Structural analysis of the human Golgi-associated plant pathogenesis related protein GAPR-1 implicates dimerization as a regulatory mechanism.

The plant pathogenesis related proteins group 1 (PR-1) and a variety of related mammalian proteins constitute a PR-1 protein family that share sequence and structural similarities. GAPR-1 is a unique family member as thus far it is the only PR-1 family member that is not co-translationally targeted to the lumen of the endoplasmic reticulum before trafficking to either vacuoles or secretion. Here we report that GAPR-1 may form dimers in vitro and in vivo, as determined by yeast two-hybrid screening, biochemical and biophysical assays.
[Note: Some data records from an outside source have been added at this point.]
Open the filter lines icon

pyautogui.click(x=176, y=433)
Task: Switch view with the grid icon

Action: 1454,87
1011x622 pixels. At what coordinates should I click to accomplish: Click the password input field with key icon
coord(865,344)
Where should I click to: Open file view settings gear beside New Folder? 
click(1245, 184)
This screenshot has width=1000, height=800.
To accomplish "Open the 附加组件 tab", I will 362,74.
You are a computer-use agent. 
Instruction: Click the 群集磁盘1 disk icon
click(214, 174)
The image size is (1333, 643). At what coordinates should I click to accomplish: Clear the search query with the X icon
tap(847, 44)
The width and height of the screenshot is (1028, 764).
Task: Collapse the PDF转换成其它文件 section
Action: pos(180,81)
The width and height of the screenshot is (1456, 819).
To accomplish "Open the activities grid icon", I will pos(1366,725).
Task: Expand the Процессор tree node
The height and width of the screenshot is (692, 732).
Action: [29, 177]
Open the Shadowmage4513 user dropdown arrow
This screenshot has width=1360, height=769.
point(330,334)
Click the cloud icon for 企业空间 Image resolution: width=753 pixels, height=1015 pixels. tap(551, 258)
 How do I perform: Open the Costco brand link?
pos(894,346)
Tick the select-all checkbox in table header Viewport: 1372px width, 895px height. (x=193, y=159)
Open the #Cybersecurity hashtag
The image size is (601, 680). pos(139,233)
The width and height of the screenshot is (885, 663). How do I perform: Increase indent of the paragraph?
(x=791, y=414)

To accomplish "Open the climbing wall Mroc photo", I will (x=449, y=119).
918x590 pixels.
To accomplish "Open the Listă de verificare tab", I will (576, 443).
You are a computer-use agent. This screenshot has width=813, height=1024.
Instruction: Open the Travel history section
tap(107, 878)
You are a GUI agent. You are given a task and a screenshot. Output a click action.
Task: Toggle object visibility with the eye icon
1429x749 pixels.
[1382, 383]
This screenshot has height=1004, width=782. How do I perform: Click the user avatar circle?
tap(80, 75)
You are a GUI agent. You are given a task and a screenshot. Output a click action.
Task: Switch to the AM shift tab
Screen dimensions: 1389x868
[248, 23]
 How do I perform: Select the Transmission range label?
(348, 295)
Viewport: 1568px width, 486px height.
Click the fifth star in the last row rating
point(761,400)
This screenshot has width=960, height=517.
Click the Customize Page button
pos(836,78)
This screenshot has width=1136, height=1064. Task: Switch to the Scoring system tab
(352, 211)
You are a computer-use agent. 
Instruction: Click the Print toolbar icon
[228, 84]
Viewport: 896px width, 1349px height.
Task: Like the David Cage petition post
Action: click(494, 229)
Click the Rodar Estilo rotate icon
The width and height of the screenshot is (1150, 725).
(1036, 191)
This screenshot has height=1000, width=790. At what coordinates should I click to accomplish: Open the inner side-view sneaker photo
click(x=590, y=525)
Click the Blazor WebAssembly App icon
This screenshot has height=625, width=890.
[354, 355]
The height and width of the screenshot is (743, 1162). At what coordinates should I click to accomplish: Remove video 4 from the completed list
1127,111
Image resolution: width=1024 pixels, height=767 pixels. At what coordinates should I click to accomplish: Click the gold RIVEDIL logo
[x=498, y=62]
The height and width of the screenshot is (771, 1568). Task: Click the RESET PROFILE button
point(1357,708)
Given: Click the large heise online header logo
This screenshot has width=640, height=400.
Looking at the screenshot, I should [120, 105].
The 1.55A crystal structure demonstrates that GAPR-1 is structurally homologous to the other PR-1 family members previously solved (p14a and Ves V 5). Through an examination of inter-molecular interactions between GAPR-1 molecules in the crystal lattice, we propose a number of the highly conserved amino acid residues of the PR-1 family to be involved in the regulation of dimer formation of GAPR-1 with potential implications for other PR-1 family members. We show that mutagenesis of these conserved amino acid residues leads to a greatly increased dimer population. A recent report suggests that PR-1 family members may exhibit serine protease activity and further examination of the dimer interface of GAPR-1 indicates that a catalytic triad similar to that of serine proteases may be formed across the dimer interface by residues from both molecules within the dimer.